- **PROVIDED PASSAGE**
So Redis will write to the client input buffer, however no data is removed from the buffer since there is some problem either in the client not reading the data, or in the network that silently discards our packets without replying with a TCP reset packet closing our connection. At some point the sds length overflows and the server crashes.

Why this is particularly likely to happen with slaves? Because we only have timeout detection in the slave. The master does not understand when a slave is not available. We introduced pings and alike only from the point of view of the slave since it was much more important for the slave to detect it was no longer receiving fresh data from the master, to close the old connection and reconnect.

So what to do?

The first thing to fix this bug, or at least the effect of this bug, is to close the connection when the input buffer of a client reaches a given big size, like 1GB or alike. This will prevent the crash. I'll commit such a change monday at max and will release a new version of Redis stable.

But it is possible to argue that this only fixes the effect and not the cause, and that a proper fix would require timeout detection in the master -> slave link also from the point of view of the master, and not just the slave.

- **GIVEN ENTRIES**
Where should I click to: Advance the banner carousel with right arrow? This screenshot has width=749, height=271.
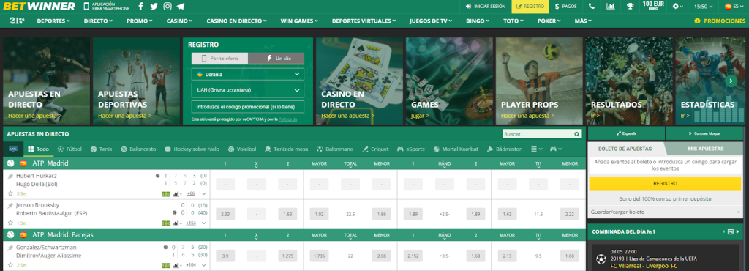pyautogui.click(x=731, y=81)
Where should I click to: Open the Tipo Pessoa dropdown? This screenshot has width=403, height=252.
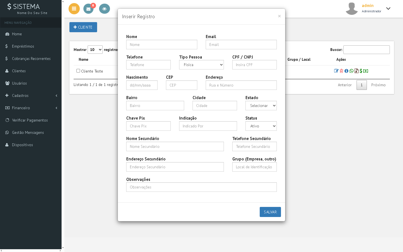pyautogui.click(x=202, y=65)
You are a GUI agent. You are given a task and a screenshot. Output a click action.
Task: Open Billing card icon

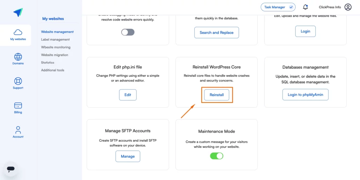(18, 106)
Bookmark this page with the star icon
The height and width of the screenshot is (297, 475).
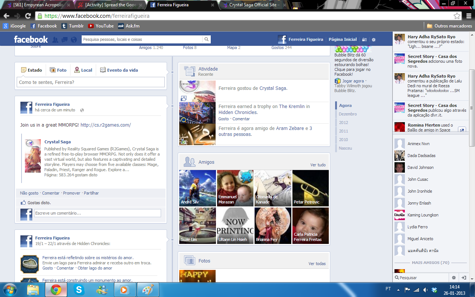(457, 16)
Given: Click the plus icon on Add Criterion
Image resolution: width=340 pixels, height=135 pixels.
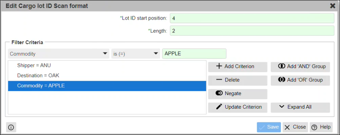Looking at the screenshot, I should click(x=219, y=66).
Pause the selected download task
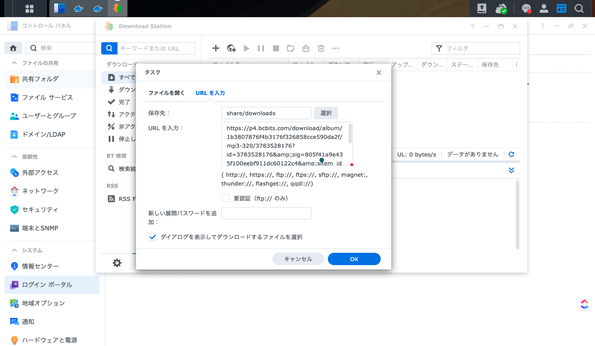The image size is (595, 346). [x=261, y=48]
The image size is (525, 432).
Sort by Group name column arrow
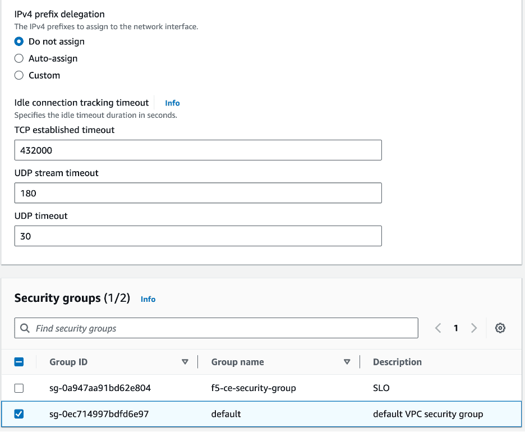coord(347,362)
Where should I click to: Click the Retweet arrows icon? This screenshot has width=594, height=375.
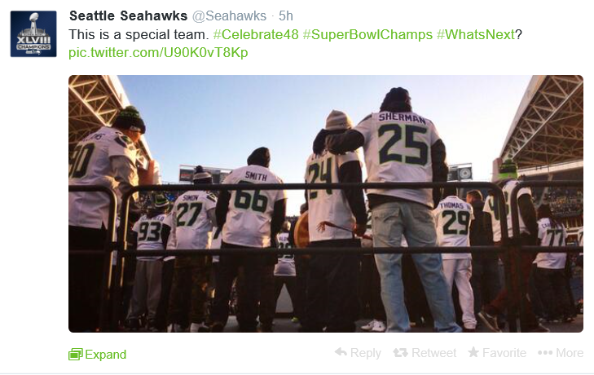[400, 353]
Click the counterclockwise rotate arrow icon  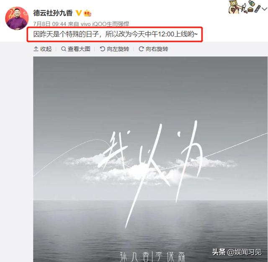(x=102, y=49)
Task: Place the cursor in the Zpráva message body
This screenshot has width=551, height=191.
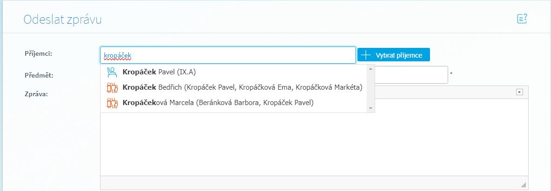Action: [314, 144]
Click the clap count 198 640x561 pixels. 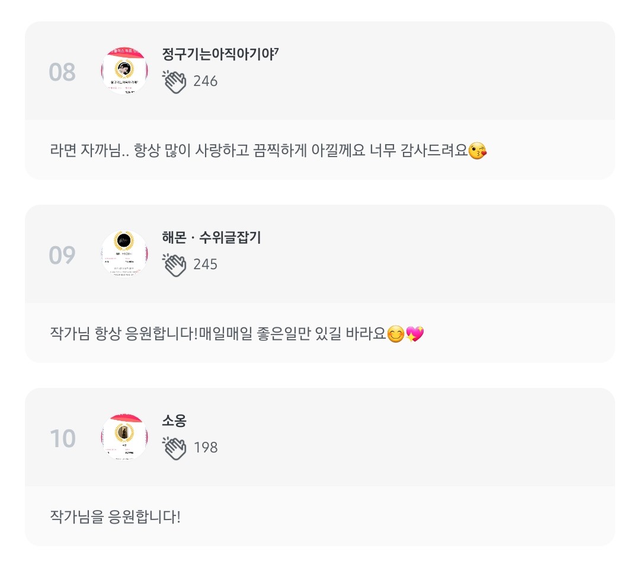point(206,448)
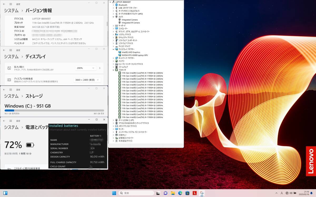Collapse the プロセッサ tree node

coord(113,70)
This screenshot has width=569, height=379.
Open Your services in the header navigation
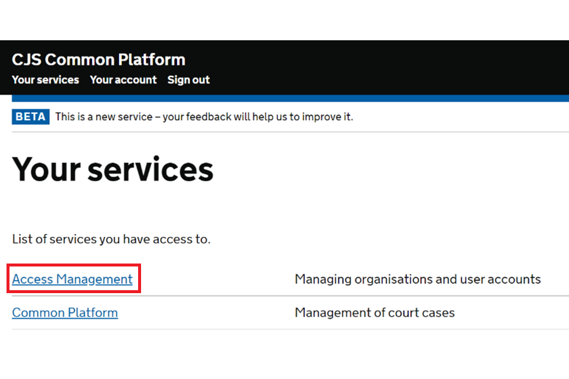pyautogui.click(x=45, y=80)
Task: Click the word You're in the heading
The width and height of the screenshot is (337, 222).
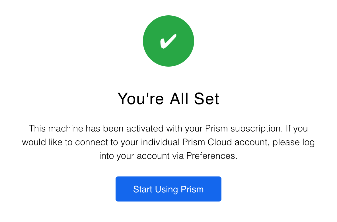Action: (141, 99)
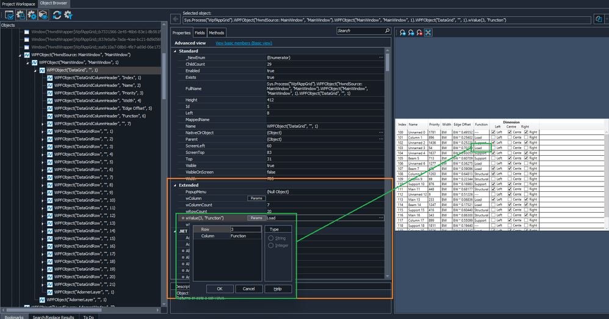This screenshot has height=319, width=609.
Task: Collapse the WPFObject DataGrid tree node
Action: coord(35,70)
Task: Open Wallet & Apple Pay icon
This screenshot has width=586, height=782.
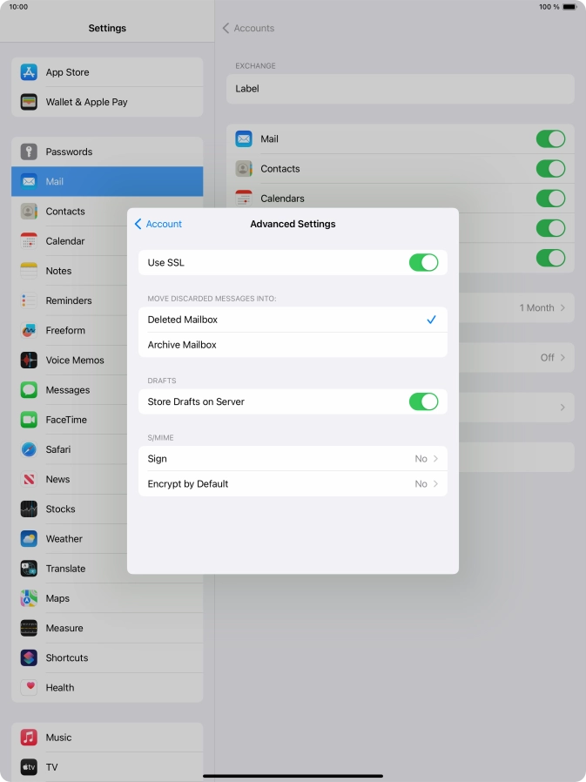Action: 30,102
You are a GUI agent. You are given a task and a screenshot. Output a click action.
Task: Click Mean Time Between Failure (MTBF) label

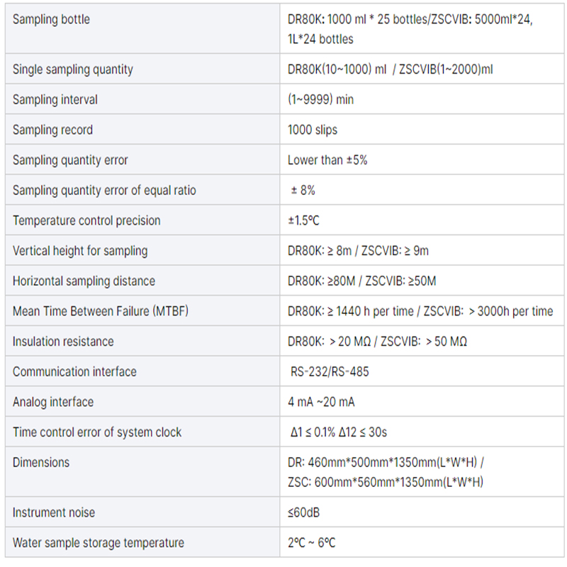100,311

- **TASK BRIEF**
Transcribe the stretch of the Redis passage from "So what to do?" through "just the slave.". Work only from the Redis passage and leave the rows aside.

- **SOLVED PROBLEM**
So what to do?

The first thing to fix this bug, or at least the effect of this bug, is to close the connection when the input buffer of a client reaches a given big size, like 1GB or alike. This will prevent the crash. I'll commit such a change monday at max and will release a new version of Redis stable.

But it is possible to argue that this only fixes the effect and not the cause, and that a proper fix would require timeout detection in the master -> slave link also from the point of view of the master, and not just the slave.